The suit names three officers employed by Tenable Protective Services, two of whom have been appointed as "special police officers," a little-known classification for security guards in Maryland that grants them limited police powers within specific areas.

State and Baltimore police approve such applications for hundreds of officers to patrol areas such as shopping centers, apartment complexes and banks.

But residents claim in their lawsuit that the security officers act instead as rogue Baltimore city police officers, conducting investigations and making arrests — sometimes alongside sworn city officers.
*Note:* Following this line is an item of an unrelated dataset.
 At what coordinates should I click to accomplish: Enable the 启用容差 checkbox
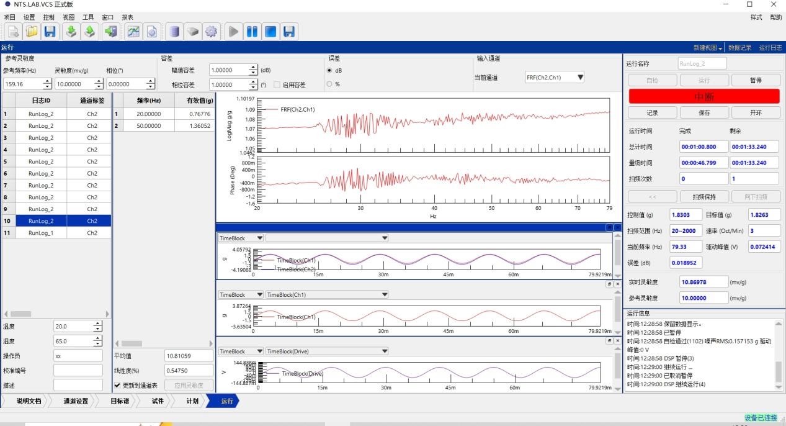point(277,85)
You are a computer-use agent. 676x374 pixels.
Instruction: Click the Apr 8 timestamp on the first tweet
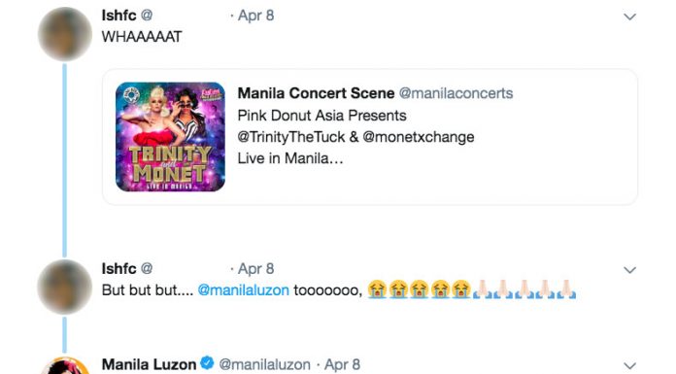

The plaintiffs say they have trouble telling the difference, and have been frustrated when police internal affairs officials say the officers don't work for the city.

Tenable and Maryland Management Co., the property management company that hired Tenable to patrol apartment complexes in Cherry Hill, are listed as defendants in the lawsuit, filed in Baltimore Circuit Court this week.

Representatives from the companies did not respond to requests for comment.

Tonya Bana, an attorney at Murphy's firm who is handling the case, said residents' long-simmering concerns coalesced last fall, when they began discussing the security officers at community meetings and realized they were not city police officers.

Cleoda Walker, a neighborhood activist and pastor, said she was threatened by the security officers after complaining and said her tires were slashed.

Each of the 21 plaintiffs makes allegations against security officers.

One plaintiff, 20-year-old Chris Dukes, claims in the lawsuit that on Aug. 1, 2011 he was followed by two security officers to a gas station, where they jumped out of their vehicles, pointed Tasers at him and his passenger, and demanded they get out of their vehicle. He drove away and was pulled over on Interstate 295, where he was arrested and charged with assault.

"It has the community in an uproar. You've got a lot more plaintiffs who won't step forward because they're scared of them," said Warren William Sr., 47, a plaintiff who works with the Cherry Hill Safe Streets anti-violence program. "For the longest time, the community thought they were police officers, or off-duty police officers."

City police spokesman Anthony Guglielmi said the law requires security companies to conduct oversight of their employees who are appointed special police officers. He said he had not seen the lawsuit and could not respond to specific allegations regarding city officers.